- From: Dave Peterson <davep@acm.org>
- Date: Wed, 30 Apr 1997 10:52:15 -0400
- To: <w3c-sgml-wg@w3.org>
At 8:29 PM 4/29/97, Jean Paoli wrote: >Second possibility: >If there is a strong agreement that the XML syntax is too rigid, let us >change >the XML syntax. This is what I understand when I hear people complaining >about things like: >"<a><b>xxxx </a>" >by saying " this is obvious that it means <a><b>xxx</b></a>" >So technically, this is not error recovery. > >For example, we can state that if: >1/ A tag is not closed > <a> <b> xxxx </a> > <b> is automatically closed before <a> is closed >2/ A tag is not closed and we hit EOF > <a> <b> xxxx </b>EOF > <a> is automatically closed >3/ Extra end tags > <a><b> xxxx </b> </c> </a> > </c> are skipped >4/ Etc etc ..... you see the problem here. It seems to me that it is >very defficult to propose >easy rules. But I am open to any suggestion.

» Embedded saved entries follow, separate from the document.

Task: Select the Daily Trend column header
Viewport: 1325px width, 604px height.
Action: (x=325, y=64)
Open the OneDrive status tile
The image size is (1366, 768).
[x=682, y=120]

It is indeed "very difficult to propse easy rules", especially if the rules are to be useful. You rapidly come up with SGML's OMITTAG or something morally equivalent thereto. While not described this way, OMITTAG actually functions as rules of the form: "If you hit a tag or data character that is not permitted by the content model of the element you are in, here is the sequence of things to try to recover, before giving up and declaring an error." OMITTAG is arguably just another form of legitimized error recovery. And indeed, I've seen SGML parsers whose error recovery seems to be just that: Apply the OMITTAG rules even when the DTD says NO. Dave Peterson SGMLWorks! davep@acm.org
Received on Wednesday, 30 April 1997 10:53:07 UTC